C'est pour moi l'occasion, une fois de plus, de constater que l'on préfère trop souvent une vision sommaire et déformée de l'Histoire à la simple vérité des faits.
Voici donc le texte que j'ai à nouveau envoyé à plusieurs journaux, qui m'ont promis de tenir compte de ma mise au point....la prochaine fois!
Comme dit l'adage, "l'espoir fait vivre".
Paul Quilès
A propos du Congrès de Valence
Personne n’a mieux résumé le travestissement médiatique dont a été l’objet mon intervention au congrès de Valence (1981) que Michel Rocard (“l’Histoire” – octobre 1993) : “la télévision a besoin d’images et elle déforme tous les débats d’idées, les transforme en déviances, en crise, pour les besoins du spectaculaire. On a fait dire à Paul Quilès le contraire de ce qu’il avait dit, puisque ses propos visaient précisément à empêcher toute chasse aux sorcières”.
Pour ceux qui souhaiteraient aller au-delà des stéréotypes, je voudrais rappeler qu’en cet automne 1981, alors qu’il était procédé aux changements qui affectent traditionnellement la haute administration lors de l’arrivée d’un nouveau gouvernement, j’étais inquiet de l’attitude de certains cadres socialistes. La tentation commençait à se répandre parmi eux de parler haut et fort dans leurs départements. Responsable du bon fonctionnement des fédérations départementales, je souhaitais stopper cette évolution dangereuse, éviter ce qui aurait pu ressembler à une chasse aux sorcières.
C’est pourquoi je fis allusion à un épisode de la Révolution française – le 9 Thermidor – pour montrer qu’en politique il faut nommer ses adversaires, sous peine de coaliser contre soi tous ceux qui, à tort ou à raison, peuvent se sentir visés. Ce faisant, je commettais l’erreur de prononcer un nom – Robespierre - ayant une forte charge négative et de surestimer les connaissances historiques des commentateurs.

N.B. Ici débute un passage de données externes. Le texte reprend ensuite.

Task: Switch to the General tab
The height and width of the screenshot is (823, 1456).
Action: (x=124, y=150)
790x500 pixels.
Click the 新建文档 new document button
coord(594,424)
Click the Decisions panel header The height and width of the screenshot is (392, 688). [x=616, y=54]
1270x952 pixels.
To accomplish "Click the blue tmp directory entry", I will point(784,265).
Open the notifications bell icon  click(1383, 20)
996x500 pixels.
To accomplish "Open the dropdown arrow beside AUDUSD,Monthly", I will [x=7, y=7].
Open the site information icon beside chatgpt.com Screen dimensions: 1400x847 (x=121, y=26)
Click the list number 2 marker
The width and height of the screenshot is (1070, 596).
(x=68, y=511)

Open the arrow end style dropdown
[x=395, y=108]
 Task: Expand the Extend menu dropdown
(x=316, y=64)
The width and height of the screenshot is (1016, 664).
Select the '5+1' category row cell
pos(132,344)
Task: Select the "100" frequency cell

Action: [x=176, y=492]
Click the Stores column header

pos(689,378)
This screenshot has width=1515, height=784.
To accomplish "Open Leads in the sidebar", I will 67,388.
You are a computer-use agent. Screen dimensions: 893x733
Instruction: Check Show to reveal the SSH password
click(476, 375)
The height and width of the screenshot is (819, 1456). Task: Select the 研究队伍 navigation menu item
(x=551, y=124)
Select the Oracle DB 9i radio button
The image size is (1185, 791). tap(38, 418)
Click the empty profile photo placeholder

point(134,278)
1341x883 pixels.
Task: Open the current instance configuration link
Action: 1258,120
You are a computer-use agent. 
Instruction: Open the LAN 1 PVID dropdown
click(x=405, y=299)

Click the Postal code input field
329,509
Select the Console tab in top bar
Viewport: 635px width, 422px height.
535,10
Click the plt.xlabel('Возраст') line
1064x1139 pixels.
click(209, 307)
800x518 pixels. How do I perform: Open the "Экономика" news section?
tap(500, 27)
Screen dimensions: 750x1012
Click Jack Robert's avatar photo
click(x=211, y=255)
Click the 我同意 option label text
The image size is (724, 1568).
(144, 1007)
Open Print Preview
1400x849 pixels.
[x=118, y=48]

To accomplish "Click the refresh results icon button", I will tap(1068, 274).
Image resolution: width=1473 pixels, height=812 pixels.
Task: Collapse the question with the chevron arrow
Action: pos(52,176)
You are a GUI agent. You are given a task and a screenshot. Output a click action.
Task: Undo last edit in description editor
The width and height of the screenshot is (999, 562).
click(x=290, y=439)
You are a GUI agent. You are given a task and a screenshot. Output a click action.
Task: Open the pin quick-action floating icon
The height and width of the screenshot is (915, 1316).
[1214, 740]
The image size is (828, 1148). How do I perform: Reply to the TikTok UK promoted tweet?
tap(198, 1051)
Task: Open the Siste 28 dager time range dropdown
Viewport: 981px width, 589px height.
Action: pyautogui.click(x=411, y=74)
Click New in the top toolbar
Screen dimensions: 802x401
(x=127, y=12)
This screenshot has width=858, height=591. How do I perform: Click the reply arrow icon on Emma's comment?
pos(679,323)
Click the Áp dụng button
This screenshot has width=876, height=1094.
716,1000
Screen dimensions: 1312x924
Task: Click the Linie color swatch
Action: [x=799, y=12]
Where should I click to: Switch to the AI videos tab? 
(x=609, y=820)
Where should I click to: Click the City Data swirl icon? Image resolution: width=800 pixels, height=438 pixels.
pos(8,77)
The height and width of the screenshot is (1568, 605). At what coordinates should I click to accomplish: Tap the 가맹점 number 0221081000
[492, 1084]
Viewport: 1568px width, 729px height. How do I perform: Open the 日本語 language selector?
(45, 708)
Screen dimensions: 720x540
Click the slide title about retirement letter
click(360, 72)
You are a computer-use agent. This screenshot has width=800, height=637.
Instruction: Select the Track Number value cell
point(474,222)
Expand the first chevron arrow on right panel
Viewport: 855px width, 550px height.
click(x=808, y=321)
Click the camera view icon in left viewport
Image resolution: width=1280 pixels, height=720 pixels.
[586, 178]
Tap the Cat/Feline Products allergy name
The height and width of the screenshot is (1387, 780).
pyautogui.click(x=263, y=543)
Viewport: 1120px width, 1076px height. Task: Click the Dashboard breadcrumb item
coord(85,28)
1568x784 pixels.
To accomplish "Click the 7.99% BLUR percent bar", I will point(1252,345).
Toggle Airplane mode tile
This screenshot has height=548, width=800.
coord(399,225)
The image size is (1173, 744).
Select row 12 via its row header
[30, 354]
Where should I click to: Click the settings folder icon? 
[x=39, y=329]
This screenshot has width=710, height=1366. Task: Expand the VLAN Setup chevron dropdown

Il est vrai que l’atmosphère politique était alors très tendue, pour ne pas dire passionnelle, et que cette passion se reflétait dans certains discours. Cela ne suffit pas à expliquer comment une phrase, isolée de son contexte, a pu être traduite à l’inverse de ce qu’elle signifiait. Dans l’un des rares articles qui rendirent compte des faits de façon objective, Laurent Dispot, sous le titre “La dépêche d’Ems” (Le Matin de Paris, 28 octobre 1981), s’étonna du “tour de passe-passe sur la transmission de (mon) discours”. “De critique de Robespierre, il est devenu Robespierre lui-même !” concluait-il à mon endroit.
Il disait vrai. Malgré mes explications, c’était la première interprétation qui faisait foi. Extraordinaire impact d’une lecture sommaire de l’événement !
Le Parti socialiste, qui venait d’obtenir la majorité absolue au Parlement, vit son congrès proprement détourné. Et les socialistes assistèrent, impuissants, à une espèce de rapt idéologique : ils étaient devenus les spectateurs de leur propre congrès.